== What to produce ==
Each record below has to be printed verbatim.

== Input ==

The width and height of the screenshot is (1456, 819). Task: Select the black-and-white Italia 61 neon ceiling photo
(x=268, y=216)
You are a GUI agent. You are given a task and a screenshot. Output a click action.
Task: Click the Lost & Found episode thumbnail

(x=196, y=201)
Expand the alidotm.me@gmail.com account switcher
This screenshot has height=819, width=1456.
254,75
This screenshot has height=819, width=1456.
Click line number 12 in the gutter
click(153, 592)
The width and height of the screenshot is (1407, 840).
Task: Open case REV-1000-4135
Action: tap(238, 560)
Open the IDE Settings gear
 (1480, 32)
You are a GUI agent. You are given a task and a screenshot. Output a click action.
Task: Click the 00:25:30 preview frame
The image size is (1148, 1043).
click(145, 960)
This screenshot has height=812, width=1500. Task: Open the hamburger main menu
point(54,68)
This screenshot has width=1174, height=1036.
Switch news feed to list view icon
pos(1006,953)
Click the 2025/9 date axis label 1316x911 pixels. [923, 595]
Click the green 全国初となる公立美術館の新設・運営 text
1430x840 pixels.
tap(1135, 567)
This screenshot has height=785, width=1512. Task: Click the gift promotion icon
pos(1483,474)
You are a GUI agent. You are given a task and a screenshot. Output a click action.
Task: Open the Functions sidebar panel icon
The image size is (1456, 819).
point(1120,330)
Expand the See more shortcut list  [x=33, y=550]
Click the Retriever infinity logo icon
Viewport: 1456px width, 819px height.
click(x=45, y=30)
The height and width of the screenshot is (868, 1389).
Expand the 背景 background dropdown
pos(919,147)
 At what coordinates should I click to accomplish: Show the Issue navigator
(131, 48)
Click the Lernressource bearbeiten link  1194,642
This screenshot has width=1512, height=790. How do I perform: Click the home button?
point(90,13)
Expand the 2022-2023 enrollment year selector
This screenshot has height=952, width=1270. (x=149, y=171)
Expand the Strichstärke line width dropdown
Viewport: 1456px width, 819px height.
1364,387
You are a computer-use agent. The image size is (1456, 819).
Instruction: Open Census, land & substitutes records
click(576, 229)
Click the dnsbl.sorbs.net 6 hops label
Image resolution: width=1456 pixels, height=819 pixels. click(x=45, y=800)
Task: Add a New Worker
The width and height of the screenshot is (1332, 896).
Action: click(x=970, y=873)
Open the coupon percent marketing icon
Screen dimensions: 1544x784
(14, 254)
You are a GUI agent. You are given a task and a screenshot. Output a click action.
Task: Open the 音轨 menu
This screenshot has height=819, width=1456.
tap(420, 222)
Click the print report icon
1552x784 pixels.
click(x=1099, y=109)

== Output ==
The width and height of the screenshot is (1456, 819). Task: Select the black-and-white Italia 61 neon ceiling photo
(x=268, y=216)
You are a GUI agent. You are given a task and a screenshot. Output a click action.
Task: Click the Lost & Found episode thumbnail

(x=196, y=201)
Expand the alidotm.me@gmail.com account switcher
This screenshot has height=819, width=1456.
254,75
This screenshot has height=819, width=1456.
Click line number 12 in the gutter
click(153, 592)
The width and height of the screenshot is (1407, 840).
Task: Open case REV-1000-4135
Action: tap(238, 560)
Open the IDE Settings gear
 (1480, 32)
You are a GUI agent. You are given a task and a screenshot. Output a click action.
Task: Click the 00:25:30 preview frame
The image size is (1148, 1043).
click(145, 960)
This screenshot has height=812, width=1500. Task: Open the hamburger main menu
point(54,68)
This screenshot has width=1174, height=1036.
Switch news feed to list view icon
pos(1006,953)
Click the 2025/9 date axis label 1316x911 pixels. [923, 595]
Click the green 全国初となる公立美術館の新設・運営 text
1430x840 pixels.
tap(1135, 567)
This screenshot has height=785, width=1512. Task: Click the gift promotion icon
pos(1483,474)
You are a GUI agent. You are given a task and a screenshot. Output a click action.
Task: Open the Functions sidebar panel icon
The image size is (1456, 819).
point(1120,330)
Expand the See more shortcut list  [x=33, y=550]
Click the Retriever infinity logo icon
Viewport: 1456px width, 819px height.
click(x=45, y=30)
The height and width of the screenshot is (868, 1389).
Expand the 背景 background dropdown
pos(919,147)
 At what coordinates should I click to accomplish: Show the Issue navigator
(131, 48)
Click the Lernressource bearbeiten link  1194,642
This screenshot has width=1512, height=790. How do I perform: Click the home button?
point(90,13)
Expand the 2022-2023 enrollment year selector
This screenshot has height=952, width=1270. (x=149, y=171)
Expand the Strichstärke line width dropdown
Viewport: 1456px width, 819px height.
1364,387
You are a computer-use agent. The image size is (1456, 819).
Instruction: Open Census, land & substitutes records
click(576, 229)
Click the dnsbl.sorbs.net 6 hops label
Image resolution: width=1456 pixels, height=819 pixels. click(x=45, y=800)
Task: Add a New Worker
The width and height of the screenshot is (1332, 896).
Action: click(x=970, y=873)
Open the coupon percent marketing icon
Screen dimensions: 1544x784
(14, 254)
You are a GUI agent. You are given a task and a screenshot. Output a click action.
Task: Open the 音轨 menu
This screenshot has height=819, width=1456.
tap(420, 222)
Click the print report icon
1552x784 pixels.
click(x=1099, y=109)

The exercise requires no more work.